TEXT SHOWN:
/---

Although it’s only been available for a few days, I’m guessing that many of our readers have been exploring Google’s eBookstore and its related applications. What do you like about the platform and what don’t you like? Please share your thoughts in the comments.
[Lead image by Flickr user briancroxall / Creative Commons licensed]




7 Responses to Hands on with Google’s eBookstore and Apps
allevolve - December 9, 2010 at 4:14 pm
As for PDFs, there’s no need for Google to include the feature since PDF support is included as part of Google Docs. Books = Google Books; PDFs = Google Docs.
However, I do agree that the inability to mark-up/annotate is a deal breaker–both for reading eBooks in Google Books and for reading PDFs in Google Docs.
dabilock - December 10, 2010 at 11:19 am
Do page numbers on each device remain the same? For example, if I cite a certain page using an Android, can someone using an iPad or ? find the same page?
windfix - December 10, 2010 at 2:41 pm
DRM, really? I refused to use iTunes for music because of this, I refuse to buy eBooks because of this. No eBook store will get a dime from me until it disappears.
kwnewton - December 10, 2010 at 3:37 pm
I don’t really see the whole “cloud” thing as being substantially different or an improvement. Maybe it doesn’t REQUIRE you to download, but if you don’t, then you have to be connected to read. Amazon, B&N and other ebookstore already offer online archives where your can re-download books you already bought, and they make downloading a snap.

\---

[Stored records]
/---

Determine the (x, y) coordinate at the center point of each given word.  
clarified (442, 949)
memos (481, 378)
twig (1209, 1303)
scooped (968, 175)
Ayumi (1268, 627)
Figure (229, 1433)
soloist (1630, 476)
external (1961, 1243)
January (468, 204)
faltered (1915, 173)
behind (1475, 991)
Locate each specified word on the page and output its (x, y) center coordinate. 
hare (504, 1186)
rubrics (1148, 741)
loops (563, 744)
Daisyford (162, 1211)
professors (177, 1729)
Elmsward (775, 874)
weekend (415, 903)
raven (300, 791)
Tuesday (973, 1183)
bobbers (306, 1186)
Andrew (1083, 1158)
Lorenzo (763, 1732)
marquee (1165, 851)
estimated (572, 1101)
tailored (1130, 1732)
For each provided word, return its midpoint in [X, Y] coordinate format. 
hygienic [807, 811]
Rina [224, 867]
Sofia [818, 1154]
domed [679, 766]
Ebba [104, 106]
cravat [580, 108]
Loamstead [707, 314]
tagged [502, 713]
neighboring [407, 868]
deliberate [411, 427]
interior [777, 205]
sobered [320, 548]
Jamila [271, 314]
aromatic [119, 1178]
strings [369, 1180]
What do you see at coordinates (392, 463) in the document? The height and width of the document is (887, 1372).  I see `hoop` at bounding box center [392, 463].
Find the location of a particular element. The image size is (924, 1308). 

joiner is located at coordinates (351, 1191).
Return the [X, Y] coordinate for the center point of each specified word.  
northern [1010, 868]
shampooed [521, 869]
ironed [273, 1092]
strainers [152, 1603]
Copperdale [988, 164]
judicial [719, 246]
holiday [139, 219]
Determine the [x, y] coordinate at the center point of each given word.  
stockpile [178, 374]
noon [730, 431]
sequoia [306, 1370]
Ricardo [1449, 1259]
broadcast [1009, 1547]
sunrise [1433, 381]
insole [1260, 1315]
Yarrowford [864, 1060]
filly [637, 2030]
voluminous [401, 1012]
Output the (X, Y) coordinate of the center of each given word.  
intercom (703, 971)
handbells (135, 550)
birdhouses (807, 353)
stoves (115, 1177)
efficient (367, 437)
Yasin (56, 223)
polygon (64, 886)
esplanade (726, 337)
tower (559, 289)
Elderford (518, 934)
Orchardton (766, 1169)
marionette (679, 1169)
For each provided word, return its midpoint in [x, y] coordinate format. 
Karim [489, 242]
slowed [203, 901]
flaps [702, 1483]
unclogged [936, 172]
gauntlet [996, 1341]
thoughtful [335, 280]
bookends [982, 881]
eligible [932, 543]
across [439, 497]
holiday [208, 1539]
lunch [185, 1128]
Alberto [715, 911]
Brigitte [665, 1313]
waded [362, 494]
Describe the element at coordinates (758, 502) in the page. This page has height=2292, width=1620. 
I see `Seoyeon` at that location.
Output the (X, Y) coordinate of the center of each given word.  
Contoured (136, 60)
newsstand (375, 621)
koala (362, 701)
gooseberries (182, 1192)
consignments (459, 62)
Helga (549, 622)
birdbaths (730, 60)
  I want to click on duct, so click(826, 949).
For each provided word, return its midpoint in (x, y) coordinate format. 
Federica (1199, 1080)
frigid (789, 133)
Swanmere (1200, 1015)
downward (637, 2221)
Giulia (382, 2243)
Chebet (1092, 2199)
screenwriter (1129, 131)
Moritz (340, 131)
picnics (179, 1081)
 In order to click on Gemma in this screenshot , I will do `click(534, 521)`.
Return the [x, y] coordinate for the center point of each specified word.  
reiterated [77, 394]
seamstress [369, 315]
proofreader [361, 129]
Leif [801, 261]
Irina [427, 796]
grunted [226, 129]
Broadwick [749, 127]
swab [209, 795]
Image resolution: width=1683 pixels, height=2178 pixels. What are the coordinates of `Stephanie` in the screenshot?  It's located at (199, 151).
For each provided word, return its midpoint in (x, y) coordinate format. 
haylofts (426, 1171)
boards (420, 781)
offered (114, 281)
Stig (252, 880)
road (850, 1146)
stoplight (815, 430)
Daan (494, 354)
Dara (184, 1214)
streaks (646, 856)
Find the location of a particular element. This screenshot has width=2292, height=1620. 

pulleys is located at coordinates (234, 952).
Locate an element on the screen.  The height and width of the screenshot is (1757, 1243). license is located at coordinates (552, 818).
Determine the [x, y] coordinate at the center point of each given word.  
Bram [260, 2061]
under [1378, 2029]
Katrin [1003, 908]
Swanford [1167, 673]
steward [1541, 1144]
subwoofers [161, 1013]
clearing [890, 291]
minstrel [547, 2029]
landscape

\---

REQUIRED WORK:
1 – Transcribe the Google eBookstore text, everything from "dabilock - December" down to "the same page?".
2 – According to the Google eBookstore text, why does allevolve think Google has no need to include a PDF feature?
None of the stored records are needed for this work.

TASK ANSWERS:
1 –
dabilock - December 10, 2010 at 11:19 am
Do page numbers on each device remain the same? For example, if I cite a certain page using an Android, can someone using an iPad or ? find the same page?

2 – Allevolve says PDF support is already included as part of Google Docs. Books belong in Google Books and PDFs in Google Docs.